LA SOCIEDAD EMERGENTE

  • La epidemia de la fiebre amarilla en Buenos Aires |

Domingo Sarmiento había tomado una decisión. Sabía que no había más tiempo que perder y, como presidente de la nación, debía actuar inmediatamente. La epidemia de la fiebre amarilla ya se había salido de control y los casos crecían vertiginosamente. Ese día, el representante del pueblo le comunicó a su vicepresidente, Adolfo Alsina, las medidas a tomar: escaparían de la ciudad dejando atrás a la población. Pero eso no sería todo. Había que evitar que, cuando todo se desbordarse, la gente sin recursos se cruzase con la gente de bien.

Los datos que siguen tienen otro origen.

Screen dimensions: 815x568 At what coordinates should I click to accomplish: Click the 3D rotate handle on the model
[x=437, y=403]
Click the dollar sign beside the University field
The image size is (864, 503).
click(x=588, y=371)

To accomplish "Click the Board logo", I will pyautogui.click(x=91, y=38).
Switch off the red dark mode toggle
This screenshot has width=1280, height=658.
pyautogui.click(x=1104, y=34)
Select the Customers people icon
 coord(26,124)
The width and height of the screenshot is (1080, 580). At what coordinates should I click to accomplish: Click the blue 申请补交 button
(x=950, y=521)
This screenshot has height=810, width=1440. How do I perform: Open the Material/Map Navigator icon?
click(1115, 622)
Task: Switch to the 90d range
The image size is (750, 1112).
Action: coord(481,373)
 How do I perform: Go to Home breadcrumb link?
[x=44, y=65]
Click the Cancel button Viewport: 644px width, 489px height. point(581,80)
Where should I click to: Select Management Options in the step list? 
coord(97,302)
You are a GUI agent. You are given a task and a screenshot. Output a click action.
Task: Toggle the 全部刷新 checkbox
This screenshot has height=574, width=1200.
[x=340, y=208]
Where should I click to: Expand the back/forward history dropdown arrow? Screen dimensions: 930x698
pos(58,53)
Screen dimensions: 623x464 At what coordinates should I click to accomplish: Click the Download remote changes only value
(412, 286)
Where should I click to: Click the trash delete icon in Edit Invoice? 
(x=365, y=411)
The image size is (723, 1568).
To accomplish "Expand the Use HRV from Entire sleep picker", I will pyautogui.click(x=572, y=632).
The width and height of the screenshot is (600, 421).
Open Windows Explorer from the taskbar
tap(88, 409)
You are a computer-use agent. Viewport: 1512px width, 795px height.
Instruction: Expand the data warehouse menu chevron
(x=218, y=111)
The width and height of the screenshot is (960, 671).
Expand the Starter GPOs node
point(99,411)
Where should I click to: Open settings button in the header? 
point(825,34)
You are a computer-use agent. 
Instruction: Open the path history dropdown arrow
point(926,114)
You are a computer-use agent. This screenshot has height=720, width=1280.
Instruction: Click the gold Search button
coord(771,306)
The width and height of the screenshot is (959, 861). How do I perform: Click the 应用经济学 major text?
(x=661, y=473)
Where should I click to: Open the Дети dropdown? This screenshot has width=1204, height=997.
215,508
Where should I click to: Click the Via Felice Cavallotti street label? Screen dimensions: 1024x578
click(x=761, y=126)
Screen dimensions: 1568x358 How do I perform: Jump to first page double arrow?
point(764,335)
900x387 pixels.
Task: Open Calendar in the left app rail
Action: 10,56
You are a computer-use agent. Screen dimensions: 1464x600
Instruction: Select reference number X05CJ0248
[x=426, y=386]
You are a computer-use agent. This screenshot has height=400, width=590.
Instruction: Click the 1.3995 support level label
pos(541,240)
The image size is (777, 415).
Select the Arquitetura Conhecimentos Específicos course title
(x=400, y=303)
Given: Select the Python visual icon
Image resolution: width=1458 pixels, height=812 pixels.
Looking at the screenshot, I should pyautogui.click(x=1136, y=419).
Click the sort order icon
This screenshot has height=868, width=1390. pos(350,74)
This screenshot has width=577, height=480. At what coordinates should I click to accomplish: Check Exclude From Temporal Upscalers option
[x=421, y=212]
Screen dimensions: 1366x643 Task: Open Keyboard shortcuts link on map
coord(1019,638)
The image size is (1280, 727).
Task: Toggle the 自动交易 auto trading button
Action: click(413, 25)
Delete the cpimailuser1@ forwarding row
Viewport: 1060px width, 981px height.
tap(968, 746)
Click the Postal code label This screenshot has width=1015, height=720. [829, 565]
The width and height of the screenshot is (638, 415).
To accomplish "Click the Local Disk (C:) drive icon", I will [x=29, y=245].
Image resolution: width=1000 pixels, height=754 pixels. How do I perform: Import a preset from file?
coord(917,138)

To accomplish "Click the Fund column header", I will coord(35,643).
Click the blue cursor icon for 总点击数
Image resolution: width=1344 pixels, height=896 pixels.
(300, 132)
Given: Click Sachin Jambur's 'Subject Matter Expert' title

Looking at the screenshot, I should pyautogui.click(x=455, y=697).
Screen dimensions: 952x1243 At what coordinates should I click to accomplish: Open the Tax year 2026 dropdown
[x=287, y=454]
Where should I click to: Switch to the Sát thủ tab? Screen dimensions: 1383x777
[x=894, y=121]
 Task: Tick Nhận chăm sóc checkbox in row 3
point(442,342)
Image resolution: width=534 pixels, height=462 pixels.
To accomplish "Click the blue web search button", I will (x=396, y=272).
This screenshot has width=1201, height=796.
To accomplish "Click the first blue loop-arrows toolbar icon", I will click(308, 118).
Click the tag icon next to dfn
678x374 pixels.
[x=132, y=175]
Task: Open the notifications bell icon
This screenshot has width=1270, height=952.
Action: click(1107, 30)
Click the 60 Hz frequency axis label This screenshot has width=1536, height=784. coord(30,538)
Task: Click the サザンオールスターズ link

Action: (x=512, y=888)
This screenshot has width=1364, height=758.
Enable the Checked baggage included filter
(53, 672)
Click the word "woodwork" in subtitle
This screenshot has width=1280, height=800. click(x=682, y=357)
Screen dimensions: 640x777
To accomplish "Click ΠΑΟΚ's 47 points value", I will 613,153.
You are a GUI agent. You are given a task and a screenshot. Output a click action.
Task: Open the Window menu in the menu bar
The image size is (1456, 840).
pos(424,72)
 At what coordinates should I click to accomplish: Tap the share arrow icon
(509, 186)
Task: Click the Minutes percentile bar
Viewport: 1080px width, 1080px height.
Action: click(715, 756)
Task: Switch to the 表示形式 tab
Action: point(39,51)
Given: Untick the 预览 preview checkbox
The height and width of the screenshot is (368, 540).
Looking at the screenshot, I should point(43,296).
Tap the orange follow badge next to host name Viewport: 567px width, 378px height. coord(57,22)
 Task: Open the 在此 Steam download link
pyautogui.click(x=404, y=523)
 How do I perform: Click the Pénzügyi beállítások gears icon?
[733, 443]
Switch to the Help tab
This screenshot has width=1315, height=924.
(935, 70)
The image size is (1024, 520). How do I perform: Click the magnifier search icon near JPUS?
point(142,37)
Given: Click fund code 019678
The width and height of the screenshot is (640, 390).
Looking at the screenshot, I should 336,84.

Meses atrás, las noticias llegaban a la capital del país. No era la primera vez que se escuchaba hablar de la fiebre amarilla, sin embargo, al igual que lo ocurrido con el cólera de 1867, la experiencia indicaba que los muertos los pondrían siempre los mismos sectores. Para evitar los primeros contagios, el Gobierno estableció que ningún barco proveniente de las zonas afectadas, como Brasil o Paraguay, llegase al puerto. Todo marchó bien hasta que, a fines de 1870, Sarmiento decidió romper un poco las reglas. Con su aval, dos barcos anclaron en aguas argentinas. Uno de ellos, proveniente de Asunción. El 27 de enero de 1871, los tres primeros casos fueron identificados.

A partir de esa fecha, los contagios comenzaron a multiplicarse debido al precario sistema sanitario de las zonas más pobladas –y menos adineradas– de la provincia. Al carecer de cloacas y drenajes, los desechos humanos iban a un pozo negro que contaminaba las napas para desembocar, luego, en el agua que se utilizaba para consumo. Un caldo de cultivo para los mosquitos que transmitían la enfermedad. Pero durante un tiempo reinó el silencio oficial. Se acercaba el carnaval, y las autoridades no querían arruinar las fiestas. Días después, cuando la epidemia dejó de ser solo cosa de pobres, la alarma sonó. Quienes habían negado la enfermedad ahora sí escuchaban los consejos médicos y un periódico titulaba: «Terror».

Para marzo, las 40 muertes diarias pasaban a 200. Por eso, los sectores más enriquecidos de la sociedad decidieron actuar. La solución fue simple: tomar sus cosas y huir. Las residencias fueron abandonadas y muchas familias se mudaron al Barrio Norte. En las viejas mansiones nacían los conventillos, y los sectores olvidados, principalmente inmigrantes y población negra, quedaban a su merced. Fue en ese entonces que Sarmiento dejó atrás la ciudad y, para evitar riesgos, ordenó que el ejército cercase las zonas más afectadas, impidiendo que la población condenada emigrase hacia el seguro Barrio Norte o saliese del territorio. Ahora, un cordón militar protegía la grieta social. Mientras el diario La Prensa tildaba de cobarde al presidente, 15.000 personas fallecían en pocos días. A diferencia de quien lograría acomodarse como uno de los héroes patrios, quienes sí se quedaron poniendo el cuerpo, en muchos casos, lo harían de forma anónima y gratuita. Una pintura de la sociedad emergente.